=== Given task ===
Reproduce the listing from the line containing "Given: Click the green zoom-in plus icon" through the line containing "will pyautogui.click(x=190, y=327).", substituting "workspace selector" for "project selector" and leaving everything else unchanged.

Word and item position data
------
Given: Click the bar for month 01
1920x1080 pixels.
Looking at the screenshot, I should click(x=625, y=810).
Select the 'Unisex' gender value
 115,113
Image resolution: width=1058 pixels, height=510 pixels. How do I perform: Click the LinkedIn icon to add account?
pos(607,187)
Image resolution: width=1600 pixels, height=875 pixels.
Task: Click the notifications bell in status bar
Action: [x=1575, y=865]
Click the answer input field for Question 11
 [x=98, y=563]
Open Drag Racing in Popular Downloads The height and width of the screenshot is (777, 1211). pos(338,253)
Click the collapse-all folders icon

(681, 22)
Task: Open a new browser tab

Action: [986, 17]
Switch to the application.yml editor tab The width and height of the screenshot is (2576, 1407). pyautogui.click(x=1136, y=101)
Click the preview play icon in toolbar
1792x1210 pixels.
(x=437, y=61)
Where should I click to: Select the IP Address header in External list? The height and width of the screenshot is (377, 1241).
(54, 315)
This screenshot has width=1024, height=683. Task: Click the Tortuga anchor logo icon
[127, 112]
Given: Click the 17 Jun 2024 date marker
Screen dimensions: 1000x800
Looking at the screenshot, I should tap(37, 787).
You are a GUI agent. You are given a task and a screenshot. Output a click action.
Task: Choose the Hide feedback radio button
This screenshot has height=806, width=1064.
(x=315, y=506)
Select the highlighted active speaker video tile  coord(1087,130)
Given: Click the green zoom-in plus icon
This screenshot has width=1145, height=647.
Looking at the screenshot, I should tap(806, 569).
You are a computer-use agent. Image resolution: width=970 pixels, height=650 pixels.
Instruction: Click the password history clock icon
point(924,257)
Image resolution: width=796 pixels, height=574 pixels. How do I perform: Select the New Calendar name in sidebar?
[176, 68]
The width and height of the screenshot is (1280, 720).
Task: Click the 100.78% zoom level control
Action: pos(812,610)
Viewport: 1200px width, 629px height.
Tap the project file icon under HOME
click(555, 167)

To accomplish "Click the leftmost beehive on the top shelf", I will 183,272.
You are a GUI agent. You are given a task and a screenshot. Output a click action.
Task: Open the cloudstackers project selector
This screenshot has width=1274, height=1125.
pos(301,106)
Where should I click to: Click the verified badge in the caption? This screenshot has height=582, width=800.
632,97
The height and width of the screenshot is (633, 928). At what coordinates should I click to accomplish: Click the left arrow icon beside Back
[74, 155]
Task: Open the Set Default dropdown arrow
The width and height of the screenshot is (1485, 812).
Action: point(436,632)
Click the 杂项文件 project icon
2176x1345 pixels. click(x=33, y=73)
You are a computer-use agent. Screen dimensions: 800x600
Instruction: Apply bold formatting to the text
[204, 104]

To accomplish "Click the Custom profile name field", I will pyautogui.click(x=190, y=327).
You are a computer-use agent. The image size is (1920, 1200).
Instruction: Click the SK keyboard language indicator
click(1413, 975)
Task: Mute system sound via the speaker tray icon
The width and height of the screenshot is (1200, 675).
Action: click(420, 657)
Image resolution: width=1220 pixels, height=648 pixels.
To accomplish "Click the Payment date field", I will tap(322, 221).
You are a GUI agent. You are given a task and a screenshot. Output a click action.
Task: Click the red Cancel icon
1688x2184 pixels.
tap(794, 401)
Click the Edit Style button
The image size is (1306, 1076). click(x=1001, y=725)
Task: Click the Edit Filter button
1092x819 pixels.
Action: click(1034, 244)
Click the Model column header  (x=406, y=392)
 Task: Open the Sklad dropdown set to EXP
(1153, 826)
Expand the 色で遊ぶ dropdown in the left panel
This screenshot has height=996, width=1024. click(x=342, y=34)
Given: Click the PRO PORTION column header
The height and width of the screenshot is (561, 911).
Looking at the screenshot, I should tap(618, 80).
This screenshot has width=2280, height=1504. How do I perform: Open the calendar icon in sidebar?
------
=== Solution to this problem ===
Given: Click the green zoom-in plus icon
This screenshot has width=1145, height=647.
Looking at the screenshot, I should tap(806, 569).
You are a computer-use agent. Image resolution: width=970 pixels, height=650 pixels.
Instruction: Click the password history clock icon
point(924,257)
Image resolution: width=796 pixels, height=574 pixels. How do I perform: Select the New Calendar name in sidebar?
[176, 68]
The width and height of the screenshot is (1280, 720).
Task: Click the 100.78% zoom level control
Action: pos(812,610)
Viewport: 1200px width, 629px height.
Tap the project file icon under HOME
click(555, 167)

To accomplish "Click the leftmost beehive on the top shelf", I will 183,272.
You are a GUI agent. You are given a task and a screenshot. Output a click action.
Task: Open the cloudstackers workspace selector
This screenshot has width=1274, height=1125.
pos(301,106)
Where should I click to: Click the verified badge in the caption? This screenshot has height=582, width=800.
632,97
The height and width of the screenshot is (633, 928). At what coordinates should I click to accomplish: Click the left arrow icon beside Back
[74, 155]
Task: Open the Set Default dropdown arrow
The width and height of the screenshot is (1485, 812).
Action: point(436,632)
Click the 杂项文件 project icon
2176x1345 pixels. click(x=33, y=73)
You are a computer-use agent. Screen dimensions: 800x600
Instruction: Apply bold formatting to the text
[204, 104]

To accomplish "Click the Custom profile name field", I will pyautogui.click(x=190, y=327).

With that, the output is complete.